FytóSpot is a computer vision-based plant identification and tracking system. It uses machine learning techniques to detect and identify plants from images and video streams, with support for multiple detection methods, real-time tracking, and detailed information about identified plant species.
-
Multi-Method Plant Detection:
- Color-based Detection
- Texture Analysis
- Contour Detection
- Combined Multi-detection approach
-
Real-time Plant Tracking:
- Automatic bounding box creation
- Smooth tracking with temporal filtering
- Video recording capabilities
-
Plant Identification:
- Species classification using ResNet-based model
- Attention visualization for model explainability
- Detailed plant information database
-
Modern User Interfaces:
- Web Interface: Responsive web app with PWA support
- Desktop Application: Native experience with CustomTkinter
-
User-Friendly Experience:
- Intuitive UI for both web and desktop
- Visualization of detection and debug information
- Real-time confidence metrics
- OpenCV - Core image processing and computer vision functions
- NumPy - Numerical processing for image data
- PyTorch - Deep learning framework
- ResNet - Convolutional neural network architecture for classification
- torchvision - Computer vision utilities for PyTorch
- Flask - Lightweight web server
- JSON - Data interchange format for plant information
- HTML/CSS - Responsive web interface
- JavaScript - Interactive UI elements
- CustomTkinter - Modern desktop UI components
- Python 3.8+
- Pip package manager
- Git
# Clone the repository
git clone https://github.com/sridhs21/FytoSpot.git
cd fytospot
# Install dependencies
pip install -r requirements.txt
# Start the server
python platforms/web/app.py
The web interface will be available at http://localhost:5000
.
# Clone the repository
git clone https://github.com/yourusername/fytospot.git
cd fytospot
# Install desktop dependencies
pip install -r requirements-desktop.txt
# Launch the desktop app
python platforms/desktop/main.py
📱 Coming Soon!
The mobile version of FytóSpot is currently under development.
- Navigate to
http://localhost:5000
in your browser - Upload an image or take a photo of a plant
- Select a detection method (Multi, Color, Texture, or Contour)

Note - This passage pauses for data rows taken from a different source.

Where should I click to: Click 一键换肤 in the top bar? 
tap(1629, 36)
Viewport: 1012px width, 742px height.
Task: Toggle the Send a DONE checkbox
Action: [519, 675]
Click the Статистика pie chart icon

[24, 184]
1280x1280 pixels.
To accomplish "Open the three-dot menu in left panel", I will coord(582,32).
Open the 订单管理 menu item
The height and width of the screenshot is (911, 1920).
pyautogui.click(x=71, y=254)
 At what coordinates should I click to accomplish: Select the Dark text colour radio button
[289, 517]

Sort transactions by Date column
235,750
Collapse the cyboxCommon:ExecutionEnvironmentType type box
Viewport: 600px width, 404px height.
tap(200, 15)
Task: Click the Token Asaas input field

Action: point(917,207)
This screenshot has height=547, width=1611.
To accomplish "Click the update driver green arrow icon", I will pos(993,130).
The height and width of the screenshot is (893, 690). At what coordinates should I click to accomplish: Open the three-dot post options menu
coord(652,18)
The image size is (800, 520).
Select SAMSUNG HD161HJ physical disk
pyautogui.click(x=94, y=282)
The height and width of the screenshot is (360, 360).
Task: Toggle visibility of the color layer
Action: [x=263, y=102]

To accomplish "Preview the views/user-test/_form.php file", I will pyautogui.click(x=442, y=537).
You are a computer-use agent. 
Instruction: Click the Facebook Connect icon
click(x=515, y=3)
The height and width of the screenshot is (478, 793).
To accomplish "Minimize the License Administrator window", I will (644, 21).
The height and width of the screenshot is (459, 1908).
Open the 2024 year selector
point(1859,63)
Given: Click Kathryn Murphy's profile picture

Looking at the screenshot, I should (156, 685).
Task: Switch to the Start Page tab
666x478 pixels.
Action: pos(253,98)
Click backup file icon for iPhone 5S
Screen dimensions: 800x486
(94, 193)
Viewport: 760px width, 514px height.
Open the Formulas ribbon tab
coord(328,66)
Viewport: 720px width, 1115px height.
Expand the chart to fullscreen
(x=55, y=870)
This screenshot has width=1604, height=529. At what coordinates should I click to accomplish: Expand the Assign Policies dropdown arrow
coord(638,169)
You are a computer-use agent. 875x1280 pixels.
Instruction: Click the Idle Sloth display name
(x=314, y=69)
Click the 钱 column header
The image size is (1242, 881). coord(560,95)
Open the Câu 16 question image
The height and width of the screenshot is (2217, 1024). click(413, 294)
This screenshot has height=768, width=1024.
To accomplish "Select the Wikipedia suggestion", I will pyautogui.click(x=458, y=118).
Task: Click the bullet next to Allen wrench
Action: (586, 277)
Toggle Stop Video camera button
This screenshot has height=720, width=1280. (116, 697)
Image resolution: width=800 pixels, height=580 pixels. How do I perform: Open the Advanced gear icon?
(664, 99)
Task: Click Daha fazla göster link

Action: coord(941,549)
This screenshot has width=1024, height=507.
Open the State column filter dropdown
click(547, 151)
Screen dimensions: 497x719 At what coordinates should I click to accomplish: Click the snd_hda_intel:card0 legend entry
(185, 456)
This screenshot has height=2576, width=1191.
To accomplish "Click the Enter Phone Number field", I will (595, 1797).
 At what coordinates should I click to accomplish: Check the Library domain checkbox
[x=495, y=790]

- Process the image to detect plants
- Identify the plant to get detailed species information
- Launch the application
- The camera will automatically start and begin detecting plants
- Use the radio buttons to select different detection methods
- When a plant is detected, it will be automatically tracked
fytospot/
├── core/ # Core functionality
│ ├── detection/ # Plant detection algorithms
│ │ ├── object_tracker.py # Plant tracking implementation
│ │ └── plant_detector.py # Plant detection implementations
│ ├── models/ # Machine learning models
│ │ ├── plant_classifier.py # ResNet-based classifier
│ │ ├── plant_identifier.py # Plant identification logic
│ │ └── wrapper.py # Model wrapper classes
│ └── data/ # Data management
│ └── knowledge_base.py # Plant information database
├── platforms/ # Platform-specific code
│ ├── web/ # Web application
│ │ ├── static/ # CSS, JS, and images
│ │ └── templates/ # HTML templates
│ └── desktop/ # Desktop application
│ ├── gui/ # Desktop UI components
│ └── utils/ # Desktop utilities
├── models/ # Trained model files
│ ├── trained/ # Trained models
│ └── configs/ # Model configurations
└── assets/ # Application assets
├── styles/ # Style definitions
└── images/ # Images and icons
To add a new detection method, modify the PlantDetector
class in core/detection/plant_detector.py
:
def your_new_method(self, frame):
# Implement your detection algorithm
# Return a binary mask of detected plants
return mask
Then update the detect_object
method to include your new method.
- Detection Speed: 20-30 FPS on modern hardware
- Tracking Stability: Smooth tracking with temporal filtering
- Identification Accuracy: ~80% for common plant species
This project is licensed under the MIT License - see the LICENSE file for details.